Actually, it's a little more complicated than this broad advice makes it out to be. When you plant out your Hemerocallis varieties depends on where you garden. In the parts of the U.S.A. that experience chilly winters, say, USDA Hardiness Zones 1 to 8, planting in the spring is your best bet for success — late April to early May. Don't forget to mulch your beds in the fall to prepare your daylilies for colder weather, protecting them from crown-damaging snow and ice. In temperate climates, you can get away with putting new daylilies in the ground in summer, too.

If you're gardening in USDA Hardiness Zones 9 to 13, you have a lot more wiggle room with your daylily planting schedule. Almost all Hemerocallis cultivars prefer dry conditions with well-drained soils; their water-retaining roots may rot. If you live in the warmest parts of the Southern U.S., summers tend to be sticky — in the ground as much as in the air. The water-reserving roots of the daylily may start to rot. Avoid planting new daylilies or rootstock in the hottest months: July, August, and September; early spring or late autumn are better choices. It's also fine to put in new plants through the winter in most cases.

Planting seeds

Experts don't recommend growing daylilies from seed for a few reasons. Most Hemerocallis cultivars are hybrids, meaning the seeds you collect may not develop into lilies that look the same — bloom-wise — as their parent. Plus, seed-grown plants can take a lot longer to flower than bloom-ready nursery plants; you won't know what you have for a few seasons. If you still want to give it a go, cultivating daylilies from seed is generally pretty easy. They germinate readily, albeit slowly, given the right conditions. In cooler climates, this means sowing in the winter in a greenhouse or indoors under grow lights and hardening the resulting seedlings off in the early spring before planting them in the ground. If you have warm winters, you may need to stratify the seeds — expose them to a period of cold — before planting them in starter pots.

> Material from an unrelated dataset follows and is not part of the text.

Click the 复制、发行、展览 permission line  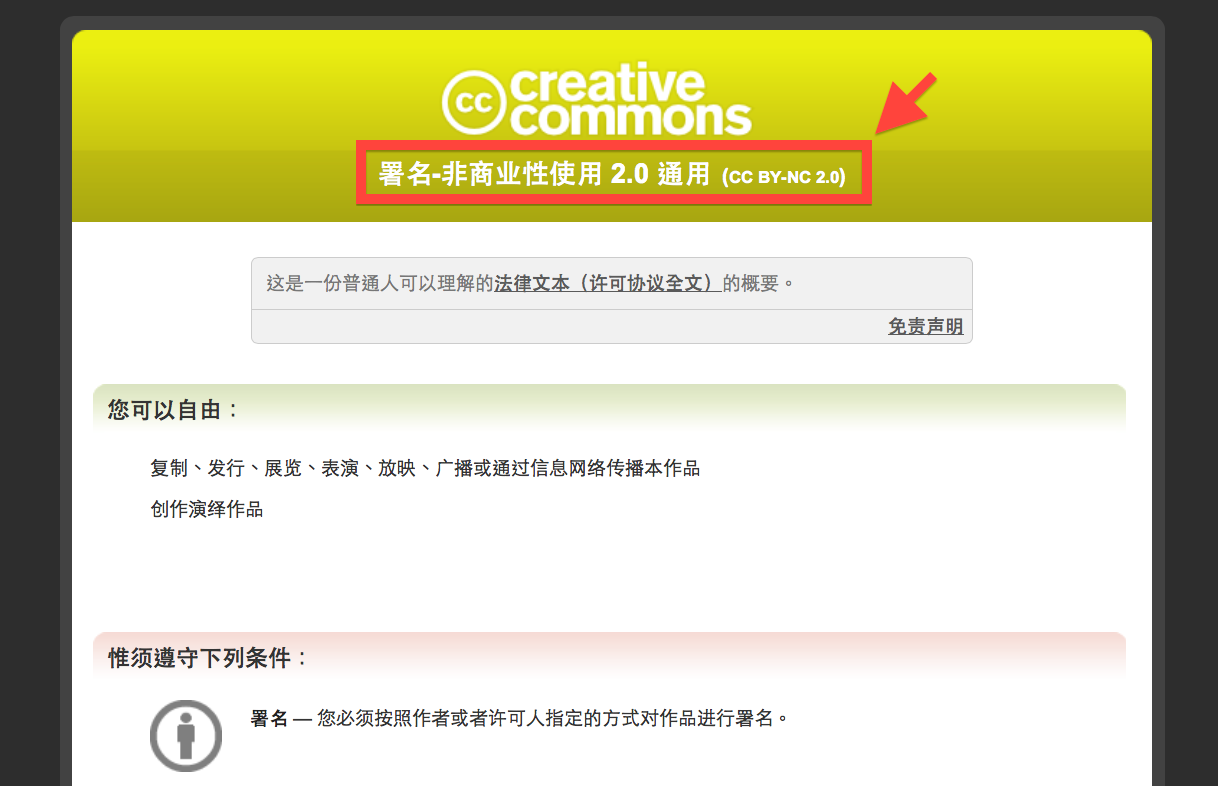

Arguably, the most cost-effective way of getting new daylily plants is by dividing a clump — the mass of rhizomes and tubers that spread down and out from the crown. When should you divide your daylilies? This essential garden task is best done after the plants have stopped flowering in late summer or the fall (August, some experts say, is ideal), but gardeners in warmer areas can get busy with their shovels any time of the year. Do this every three to five years, depending on how fast your daylilies are growing. Leave a few fans in the ground, and re-plant the rest of the rootstock immediately.